## Task statement
Starting at the line with "The width and height of the screenshot is (728, 679)." and going on through the line with "Task: Click the orange flame icon in header", reproduce each line in the records below exactly and nothing more.

[Source records]
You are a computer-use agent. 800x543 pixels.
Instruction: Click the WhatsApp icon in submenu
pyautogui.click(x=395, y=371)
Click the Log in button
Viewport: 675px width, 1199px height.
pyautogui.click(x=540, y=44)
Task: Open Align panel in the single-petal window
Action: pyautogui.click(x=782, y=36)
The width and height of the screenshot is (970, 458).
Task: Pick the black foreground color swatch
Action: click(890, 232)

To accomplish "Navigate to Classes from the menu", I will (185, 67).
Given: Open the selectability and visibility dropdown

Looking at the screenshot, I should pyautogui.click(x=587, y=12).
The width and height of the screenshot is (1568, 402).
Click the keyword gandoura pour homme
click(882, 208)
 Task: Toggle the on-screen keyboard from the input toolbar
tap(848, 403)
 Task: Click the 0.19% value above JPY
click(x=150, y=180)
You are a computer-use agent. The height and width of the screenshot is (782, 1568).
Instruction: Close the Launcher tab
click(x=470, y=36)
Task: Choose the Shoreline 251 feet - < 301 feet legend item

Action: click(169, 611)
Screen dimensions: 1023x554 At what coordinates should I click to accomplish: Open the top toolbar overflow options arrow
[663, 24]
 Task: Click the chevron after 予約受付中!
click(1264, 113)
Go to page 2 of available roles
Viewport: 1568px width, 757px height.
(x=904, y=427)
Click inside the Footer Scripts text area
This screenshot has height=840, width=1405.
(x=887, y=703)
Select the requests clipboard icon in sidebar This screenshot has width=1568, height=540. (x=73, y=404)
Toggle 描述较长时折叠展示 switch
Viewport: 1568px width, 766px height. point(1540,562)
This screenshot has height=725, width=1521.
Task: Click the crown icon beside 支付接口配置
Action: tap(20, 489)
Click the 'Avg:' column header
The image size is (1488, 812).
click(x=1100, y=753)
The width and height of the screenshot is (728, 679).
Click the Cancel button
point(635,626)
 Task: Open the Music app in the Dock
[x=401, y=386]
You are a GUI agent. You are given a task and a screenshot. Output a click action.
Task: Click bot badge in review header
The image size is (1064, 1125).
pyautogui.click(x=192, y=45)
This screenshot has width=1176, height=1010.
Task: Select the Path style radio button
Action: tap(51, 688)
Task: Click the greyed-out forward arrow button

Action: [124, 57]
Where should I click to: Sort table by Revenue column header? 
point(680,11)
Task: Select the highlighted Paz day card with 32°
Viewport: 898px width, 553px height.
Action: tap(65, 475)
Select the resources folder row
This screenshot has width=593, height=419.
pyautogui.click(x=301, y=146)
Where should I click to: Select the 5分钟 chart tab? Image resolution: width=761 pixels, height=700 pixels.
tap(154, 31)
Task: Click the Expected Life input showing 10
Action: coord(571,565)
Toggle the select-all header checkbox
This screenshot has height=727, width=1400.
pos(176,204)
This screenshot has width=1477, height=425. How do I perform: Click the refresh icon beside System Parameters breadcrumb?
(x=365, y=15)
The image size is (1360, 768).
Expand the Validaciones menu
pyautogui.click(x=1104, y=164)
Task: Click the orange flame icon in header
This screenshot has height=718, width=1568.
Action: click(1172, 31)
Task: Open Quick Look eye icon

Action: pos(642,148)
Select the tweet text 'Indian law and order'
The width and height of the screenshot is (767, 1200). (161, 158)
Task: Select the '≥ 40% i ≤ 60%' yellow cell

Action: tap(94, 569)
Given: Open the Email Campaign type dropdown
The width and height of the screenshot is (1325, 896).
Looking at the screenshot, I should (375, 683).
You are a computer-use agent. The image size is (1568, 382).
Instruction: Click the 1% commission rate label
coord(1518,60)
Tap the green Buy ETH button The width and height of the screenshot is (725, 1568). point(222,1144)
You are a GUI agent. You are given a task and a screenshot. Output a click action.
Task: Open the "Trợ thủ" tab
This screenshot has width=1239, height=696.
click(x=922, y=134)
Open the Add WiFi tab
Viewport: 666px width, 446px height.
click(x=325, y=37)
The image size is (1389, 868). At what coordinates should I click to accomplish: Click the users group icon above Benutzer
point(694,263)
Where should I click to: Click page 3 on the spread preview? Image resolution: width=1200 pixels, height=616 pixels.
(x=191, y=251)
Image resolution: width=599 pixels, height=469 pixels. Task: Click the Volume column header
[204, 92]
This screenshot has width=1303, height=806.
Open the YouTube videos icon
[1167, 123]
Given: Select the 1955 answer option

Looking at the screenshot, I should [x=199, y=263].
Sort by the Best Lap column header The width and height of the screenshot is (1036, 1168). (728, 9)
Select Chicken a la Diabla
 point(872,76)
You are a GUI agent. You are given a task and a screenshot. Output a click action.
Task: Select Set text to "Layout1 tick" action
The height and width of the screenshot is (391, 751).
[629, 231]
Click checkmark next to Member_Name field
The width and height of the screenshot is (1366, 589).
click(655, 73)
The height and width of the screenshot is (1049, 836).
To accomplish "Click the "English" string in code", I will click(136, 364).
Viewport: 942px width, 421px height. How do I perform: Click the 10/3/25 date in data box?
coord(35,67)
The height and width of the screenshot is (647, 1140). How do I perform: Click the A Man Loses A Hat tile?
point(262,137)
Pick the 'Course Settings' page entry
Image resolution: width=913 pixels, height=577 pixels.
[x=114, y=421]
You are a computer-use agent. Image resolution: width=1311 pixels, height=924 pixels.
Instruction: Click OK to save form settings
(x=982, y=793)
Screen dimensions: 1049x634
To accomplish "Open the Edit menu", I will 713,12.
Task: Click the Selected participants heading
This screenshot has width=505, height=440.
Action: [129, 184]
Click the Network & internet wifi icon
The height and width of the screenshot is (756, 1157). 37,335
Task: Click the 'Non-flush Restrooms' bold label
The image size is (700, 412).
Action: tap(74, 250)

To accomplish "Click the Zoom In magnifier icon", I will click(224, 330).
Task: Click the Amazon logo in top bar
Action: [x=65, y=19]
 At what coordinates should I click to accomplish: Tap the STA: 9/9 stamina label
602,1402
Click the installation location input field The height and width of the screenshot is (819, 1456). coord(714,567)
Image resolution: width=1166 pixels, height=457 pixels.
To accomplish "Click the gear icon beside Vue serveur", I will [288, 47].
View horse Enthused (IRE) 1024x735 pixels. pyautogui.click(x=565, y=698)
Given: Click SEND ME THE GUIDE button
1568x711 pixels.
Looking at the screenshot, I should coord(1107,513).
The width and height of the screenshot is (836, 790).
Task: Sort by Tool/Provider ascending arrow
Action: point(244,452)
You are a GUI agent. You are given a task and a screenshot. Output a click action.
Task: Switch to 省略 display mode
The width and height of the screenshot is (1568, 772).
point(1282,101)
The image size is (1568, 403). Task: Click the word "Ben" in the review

## Answer box
The width and height of the screenshot is (728, 679).
Click the Cancel button
point(635,626)
 Task: Open the Music app in the Dock
[x=401, y=386]
You are a GUI agent. You are given a task and a screenshot. Output a click action.
Task: Click bot badge in review header
The image size is (1064, 1125).
pyautogui.click(x=192, y=45)
This screenshot has width=1176, height=1010.
Task: Select the Path style radio button
Action: tap(51, 688)
Task: Click the greyed-out forward arrow button

Action: [124, 57]
Where should I click to: Sort table by Revenue column header? 
point(680,11)
Task: Select the highlighted Paz day card with 32°
Viewport: 898px width, 553px height.
Action: tap(65, 475)
Select the resources folder row
This screenshot has width=593, height=419.
pyautogui.click(x=301, y=146)
Where should I click to: Select the 5分钟 chart tab? Image resolution: width=761 pixels, height=700 pixels.
tap(154, 31)
Task: Click the Expected Life input showing 10
Action: coord(571,565)
Toggle the select-all header checkbox
This screenshot has height=727, width=1400.
pos(176,204)
This screenshot has width=1477, height=425. How do I perform: Click the refresh icon beside System Parameters breadcrumb?
(x=365, y=15)
The image size is (1360, 768).
Expand the Validaciones menu
pyautogui.click(x=1104, y=164)
Task: Click the orange flame icon in header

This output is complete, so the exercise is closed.